[Dataset entries]

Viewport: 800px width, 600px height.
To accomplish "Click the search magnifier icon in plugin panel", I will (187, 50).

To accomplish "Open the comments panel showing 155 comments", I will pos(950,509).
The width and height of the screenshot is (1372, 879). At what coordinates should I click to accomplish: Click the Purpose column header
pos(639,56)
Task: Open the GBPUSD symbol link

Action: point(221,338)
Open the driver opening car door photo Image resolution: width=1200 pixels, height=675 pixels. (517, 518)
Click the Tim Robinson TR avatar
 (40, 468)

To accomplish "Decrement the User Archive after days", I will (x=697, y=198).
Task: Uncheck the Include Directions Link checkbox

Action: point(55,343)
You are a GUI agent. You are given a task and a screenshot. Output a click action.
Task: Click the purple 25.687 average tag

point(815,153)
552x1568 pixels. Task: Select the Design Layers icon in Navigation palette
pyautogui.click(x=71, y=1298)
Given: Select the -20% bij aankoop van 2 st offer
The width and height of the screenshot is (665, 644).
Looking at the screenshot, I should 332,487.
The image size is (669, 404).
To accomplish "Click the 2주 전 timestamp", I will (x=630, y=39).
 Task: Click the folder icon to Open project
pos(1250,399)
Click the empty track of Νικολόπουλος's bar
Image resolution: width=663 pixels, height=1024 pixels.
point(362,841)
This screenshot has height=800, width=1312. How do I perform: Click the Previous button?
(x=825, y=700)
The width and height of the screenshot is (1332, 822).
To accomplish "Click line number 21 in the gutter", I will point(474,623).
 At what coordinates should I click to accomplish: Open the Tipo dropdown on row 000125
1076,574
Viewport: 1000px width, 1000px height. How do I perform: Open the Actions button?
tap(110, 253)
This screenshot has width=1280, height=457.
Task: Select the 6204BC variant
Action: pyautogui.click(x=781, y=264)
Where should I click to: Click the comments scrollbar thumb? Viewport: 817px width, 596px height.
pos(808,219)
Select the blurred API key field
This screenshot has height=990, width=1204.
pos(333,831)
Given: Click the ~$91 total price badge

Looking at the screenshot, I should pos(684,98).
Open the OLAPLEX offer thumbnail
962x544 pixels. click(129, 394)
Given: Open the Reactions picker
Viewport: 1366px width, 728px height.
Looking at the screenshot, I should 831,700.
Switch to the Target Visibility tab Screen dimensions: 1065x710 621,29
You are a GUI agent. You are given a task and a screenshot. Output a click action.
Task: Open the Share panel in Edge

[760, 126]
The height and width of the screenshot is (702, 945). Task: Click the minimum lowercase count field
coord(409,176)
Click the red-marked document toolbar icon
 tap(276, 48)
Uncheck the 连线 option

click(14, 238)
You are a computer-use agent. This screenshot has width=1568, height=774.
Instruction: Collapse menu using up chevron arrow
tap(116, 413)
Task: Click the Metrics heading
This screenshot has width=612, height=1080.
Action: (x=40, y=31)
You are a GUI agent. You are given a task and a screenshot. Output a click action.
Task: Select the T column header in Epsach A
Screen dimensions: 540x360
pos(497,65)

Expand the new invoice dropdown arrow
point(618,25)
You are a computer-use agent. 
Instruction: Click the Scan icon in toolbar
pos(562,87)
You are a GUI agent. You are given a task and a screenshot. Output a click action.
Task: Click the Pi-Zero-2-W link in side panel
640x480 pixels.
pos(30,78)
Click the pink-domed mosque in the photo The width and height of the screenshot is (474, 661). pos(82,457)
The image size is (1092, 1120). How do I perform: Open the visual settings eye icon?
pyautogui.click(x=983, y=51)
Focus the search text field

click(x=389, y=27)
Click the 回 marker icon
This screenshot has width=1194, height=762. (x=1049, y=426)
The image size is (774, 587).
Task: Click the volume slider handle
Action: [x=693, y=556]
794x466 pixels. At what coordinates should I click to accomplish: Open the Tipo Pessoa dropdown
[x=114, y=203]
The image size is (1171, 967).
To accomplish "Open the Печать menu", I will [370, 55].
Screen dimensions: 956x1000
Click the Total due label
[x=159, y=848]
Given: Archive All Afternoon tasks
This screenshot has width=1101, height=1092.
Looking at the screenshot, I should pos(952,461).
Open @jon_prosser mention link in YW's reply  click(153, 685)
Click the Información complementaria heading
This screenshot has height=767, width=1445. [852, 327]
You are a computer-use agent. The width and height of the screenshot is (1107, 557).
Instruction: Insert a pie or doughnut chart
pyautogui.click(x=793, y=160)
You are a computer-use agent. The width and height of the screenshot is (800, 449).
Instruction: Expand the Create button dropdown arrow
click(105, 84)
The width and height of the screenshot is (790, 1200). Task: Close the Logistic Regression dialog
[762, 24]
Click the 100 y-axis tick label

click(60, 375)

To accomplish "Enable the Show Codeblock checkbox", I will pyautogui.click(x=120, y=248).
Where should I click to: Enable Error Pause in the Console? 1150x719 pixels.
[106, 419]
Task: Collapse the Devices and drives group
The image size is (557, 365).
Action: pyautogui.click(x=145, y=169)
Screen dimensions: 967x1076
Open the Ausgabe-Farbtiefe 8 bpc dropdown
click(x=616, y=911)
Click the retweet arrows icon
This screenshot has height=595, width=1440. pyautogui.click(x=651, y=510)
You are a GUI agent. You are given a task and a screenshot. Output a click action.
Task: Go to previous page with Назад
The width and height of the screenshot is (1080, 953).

[/Dataset entries]

## What needs to be done
Whenever a line above includes the string "computer", copy it.

## Exercise solution
You are a computer-use agent. This screenshot has width=1568, height=774.
You are a computer-use agent. 
You are a computer-use agent. The width and height of the screenshot is (1107, 557).
You are a computer-use agent. The width and height of the screenshot is (800, 449).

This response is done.